Soal Tertulis.
Masukkan seluruh materi di bawah ini ke dalam tabel Markdown dengan kolom Nomor untuk urutan baris dan kolom Baris untuk isi setiap baris. Baris yang kosong tidak perlu dimasukkan.

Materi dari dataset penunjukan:
▼▼▼
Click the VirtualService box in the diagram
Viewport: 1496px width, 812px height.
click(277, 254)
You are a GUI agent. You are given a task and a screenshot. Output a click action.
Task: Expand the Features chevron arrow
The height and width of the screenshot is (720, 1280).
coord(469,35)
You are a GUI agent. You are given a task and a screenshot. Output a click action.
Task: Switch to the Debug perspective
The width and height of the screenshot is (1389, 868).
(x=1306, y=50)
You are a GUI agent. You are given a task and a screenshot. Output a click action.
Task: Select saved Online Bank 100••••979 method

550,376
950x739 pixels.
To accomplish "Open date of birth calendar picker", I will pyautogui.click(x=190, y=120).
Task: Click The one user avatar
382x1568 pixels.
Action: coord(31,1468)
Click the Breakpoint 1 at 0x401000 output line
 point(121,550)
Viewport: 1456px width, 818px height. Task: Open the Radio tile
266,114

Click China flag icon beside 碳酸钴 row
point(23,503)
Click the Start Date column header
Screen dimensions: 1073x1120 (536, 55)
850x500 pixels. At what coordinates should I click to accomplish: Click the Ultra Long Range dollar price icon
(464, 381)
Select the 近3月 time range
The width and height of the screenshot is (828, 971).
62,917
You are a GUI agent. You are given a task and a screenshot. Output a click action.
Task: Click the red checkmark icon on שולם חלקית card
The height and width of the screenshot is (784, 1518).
▲▲▲
Latihan Terselesaikan.
| Nomor | Baris |
|---|---|
| 1 | Click the VirtualService box in the diagram |
| 2 | Viewport: 1496px width, 812px height. |
| 3 | click(277, 254) |
| 4 | You are a GUI agent. You are given a task and a screenshot. Output a click action. |
| 5 | Task: Expand the Features chevron arrow |
| 6 | The height and width of the screenshot is (720, 1280). |
| 7 | coord(469,35) |
| 8 | You are a GUI agent. You are given a task and a screenshot. Output a click action. |
| 9 | Task: Switch to the Debug perspective |
| 10 | The width and height of the screenshot is (1389, 868). |
| 11 | (x=1306, y=50) |
| 12 | You are a GUI agent. You are given a task and a screenshot. Output a click action. |
| 13 | Task: Select saved Online Bank 100••••979 method |
| 14 | 550,376 |
| 15 | 950x739 pixels. |
| 16 | To accomplish "Open date of birth calendar picker", I will pyautogui.click(x=190, y=120). |
| 17 | Task: Click The one user avatar |
| 18 | 382x1568 pixels. |
| 19 | Action: coord(31,1468) |
| 20 | Click the Breakpoint 1 at 0x401000 output line |
| 21 |  point(121,550) |
| 22 | Viewport: 1456px width, 818px height. Task: Open the Radio tile |
| 23 | 266,114 |
| 24 | Click China flag icon beside 碳酸钴 row |
| 25 | point(23,503) |
| 26 | Click the Start Date column header |
| 27 | Screen dimensions: 1073x1120 (536, 55) |
| 28 | 850x500 pixels. At what coordinates should I click to accomplish: Click the Ultra Long Range dollar price icon |
| 29 | (464, 381) |
| 30 | Select the 近3月 time range |
| 31 | The width and height of the screenshot is (828, 971). |
| 32 | 62,917 |
| 33 | You are a GUI agent. You are given a task and a screenshot. Output a click action. |
| 34 | Task: Click the red checkmark icon on שולם חלקית card |
| 35 | The height and width of the screenshot is (784, 1518). |